- _What you should do_
In the records below, some lines contain "will"; state the number of such lines and nothing else.

- _Extracted material_
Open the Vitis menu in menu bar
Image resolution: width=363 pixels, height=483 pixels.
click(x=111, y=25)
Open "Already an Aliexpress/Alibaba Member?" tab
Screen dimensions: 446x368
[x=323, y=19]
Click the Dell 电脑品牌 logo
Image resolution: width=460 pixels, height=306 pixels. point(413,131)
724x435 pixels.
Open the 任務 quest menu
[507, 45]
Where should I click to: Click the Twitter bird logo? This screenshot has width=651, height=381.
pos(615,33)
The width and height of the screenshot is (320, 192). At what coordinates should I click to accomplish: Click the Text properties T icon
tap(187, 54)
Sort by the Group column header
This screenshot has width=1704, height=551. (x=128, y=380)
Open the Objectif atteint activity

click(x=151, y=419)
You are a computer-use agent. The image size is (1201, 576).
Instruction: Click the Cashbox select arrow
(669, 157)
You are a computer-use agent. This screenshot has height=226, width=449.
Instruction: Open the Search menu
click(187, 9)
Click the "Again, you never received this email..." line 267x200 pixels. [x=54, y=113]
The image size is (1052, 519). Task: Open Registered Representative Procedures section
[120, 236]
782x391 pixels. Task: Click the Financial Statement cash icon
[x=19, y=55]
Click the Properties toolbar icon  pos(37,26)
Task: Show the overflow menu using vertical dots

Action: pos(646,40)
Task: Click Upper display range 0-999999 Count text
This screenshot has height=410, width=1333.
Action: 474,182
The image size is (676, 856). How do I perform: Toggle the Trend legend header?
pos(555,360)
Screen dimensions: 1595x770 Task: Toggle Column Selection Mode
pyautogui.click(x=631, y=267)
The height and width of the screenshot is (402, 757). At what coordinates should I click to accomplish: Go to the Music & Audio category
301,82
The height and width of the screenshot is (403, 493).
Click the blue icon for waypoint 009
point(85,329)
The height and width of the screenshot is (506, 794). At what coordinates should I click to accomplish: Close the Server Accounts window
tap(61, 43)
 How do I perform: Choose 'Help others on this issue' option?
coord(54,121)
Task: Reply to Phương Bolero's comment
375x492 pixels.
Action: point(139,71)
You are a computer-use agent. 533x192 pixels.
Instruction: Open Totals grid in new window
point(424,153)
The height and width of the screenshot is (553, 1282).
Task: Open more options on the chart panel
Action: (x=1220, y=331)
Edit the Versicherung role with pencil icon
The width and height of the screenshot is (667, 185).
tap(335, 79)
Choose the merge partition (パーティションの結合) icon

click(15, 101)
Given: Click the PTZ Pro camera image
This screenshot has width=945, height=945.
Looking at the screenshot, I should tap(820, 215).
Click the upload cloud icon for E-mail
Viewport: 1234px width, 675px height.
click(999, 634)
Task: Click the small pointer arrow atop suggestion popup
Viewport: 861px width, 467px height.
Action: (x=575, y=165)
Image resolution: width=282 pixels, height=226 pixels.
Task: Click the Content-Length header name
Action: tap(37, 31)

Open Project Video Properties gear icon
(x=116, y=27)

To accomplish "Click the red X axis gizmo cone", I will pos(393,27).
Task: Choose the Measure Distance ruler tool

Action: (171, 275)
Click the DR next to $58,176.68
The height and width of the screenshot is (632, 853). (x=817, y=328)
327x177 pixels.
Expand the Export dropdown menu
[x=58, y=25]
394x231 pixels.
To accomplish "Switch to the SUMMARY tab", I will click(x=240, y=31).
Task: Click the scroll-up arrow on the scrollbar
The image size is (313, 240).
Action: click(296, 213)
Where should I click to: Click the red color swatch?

- _Solution for this exercise_
2